The darkness belled up to meet her, and she saw herself reflected in Archer’s bronze eyes. “I wasn’t even looking into the pendant.”

“It’s not the damn rock. The last stage of possession is coming to complete the link between you and the demon. When it’s over, I want you on this side of the Veil. So stop drifting on me.”

“I wanted to hold on.” She tightened her fingers around his wrists.

He sat beside her on the daybed. He twisted his hands so he mirrored her grasp in a rescue hold. “Yes. Hold on.”

“To the other side.”

“No,” he said with strained patience. “To this side. Not to the past, not death, not damnation. Life. Now.”

“Why?”

He lifted one eyebrow.

“You’re the nihilist,” she reminded him.

“I thought you were unconscious. Only people who aren’t thinking quote Nietzsche.”

She grimaced and released him. Her palms slid past his as he let her go, his callused skin rasping on hers.

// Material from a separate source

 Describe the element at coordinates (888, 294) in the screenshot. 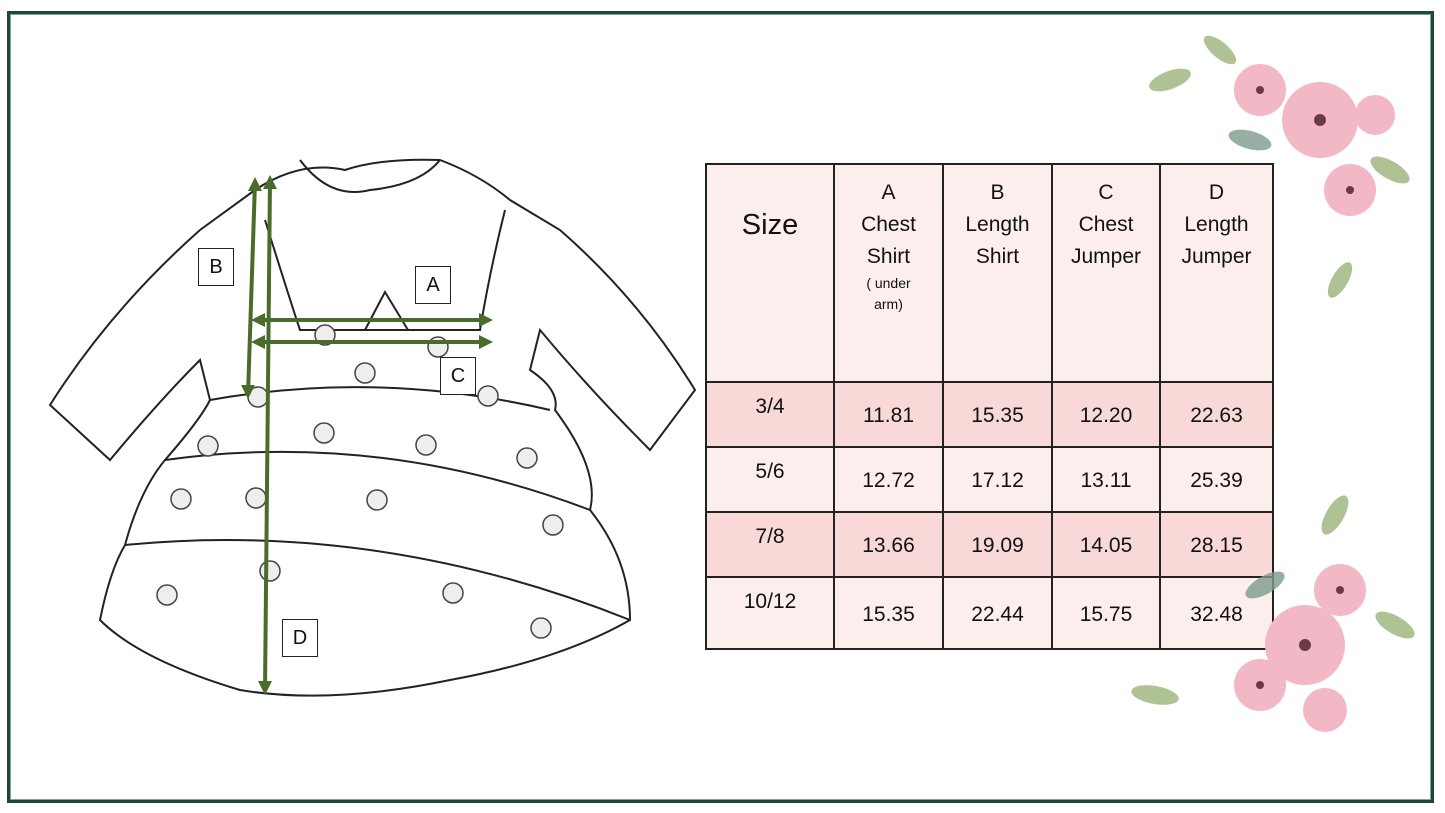

I see `header-note: ( under arm)` at that location.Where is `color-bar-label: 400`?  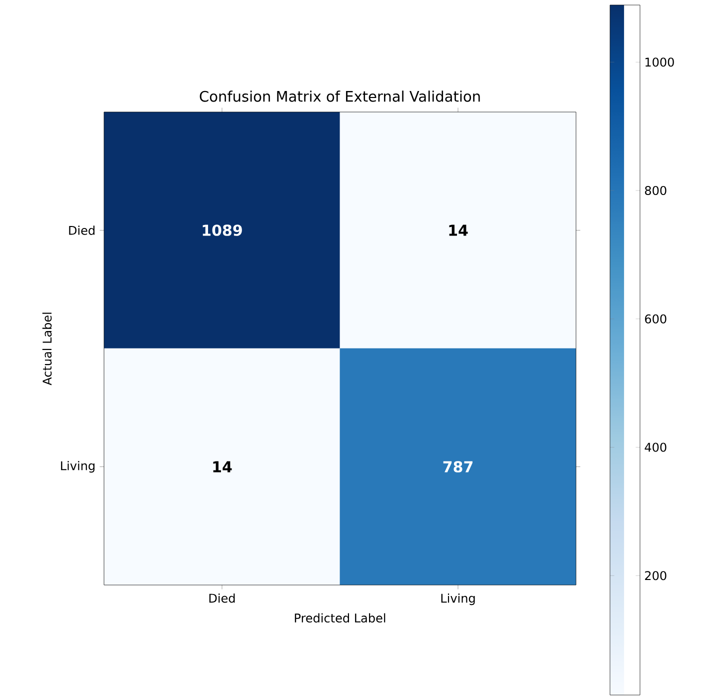 color-bar-label: 400 is located at coordinates (655, 447).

As their clasped hands parted, every molecule in her screamed as if torn asunder. She felt her essence shred like mist in the wind. The world faded again in a haze of ice on ash on starlight on cold, wet stone.

She clawed upward, icy fear swamping the air from her lungs.

Archer’s hands tightened on her shoulders. “Sera?”

“I keep going and coming back.” She tried to keep her tone level, but she heard the hitch in her voice, almost a sob.

“Stay with me.”

“Maybe it’d be easier if I just went away.” Had her mother been right all along? “You wouldn’t have to—”

“Now you want easy?” His fingers dug into her flesh. When she whimpered, he loosened his grip.

And the ice crept back. She tasted ash on her tongue. The twinkle lights seemed very far away.

“Ferris,” she cried out.

His arm snaked behind her shoulders, dragging her up against his chest. “Stop it.” His fingers under her chin forced her gaze to his. “Stop wavering.”

She clung to his solid bulk. “The last time I almost died, after the car accident, I almost wanted to.” She feared the void inside her would pull him down too, unless she could fill it.

“Your soul stays here,” he commanded. “Flawed maybe, but fight for it.”

“Not black and white. Gray.” As if she’d conjured it, the gray crept up again. She gasped for breath as the otherworldly chill spread. If she could see her soul, would it be rimed with ice, flaking ash, winking out like an ancient star?

“Sera.”

“I can’t. . . .” The cold reached her heart.

Archer cradled her and whispered her name again. His breath on her skin stopped the chill. She echoed his whisper with his name.

His mouth over hers spread heat in an almost-painful wave, branching out along her nerves in sudden desire. Desire for warmth. Life. Desire for him.

The kiss the feralis interrupted had been angry, challenging. This kiss tasted of desperation.

For a heartbeat, she longed for a touch mild and sweet as spring in this pretend garden, tinted with roses and laughter. Then his lips slanted against hers, delving deep, and her thoughts upended in a violet-tinged haze.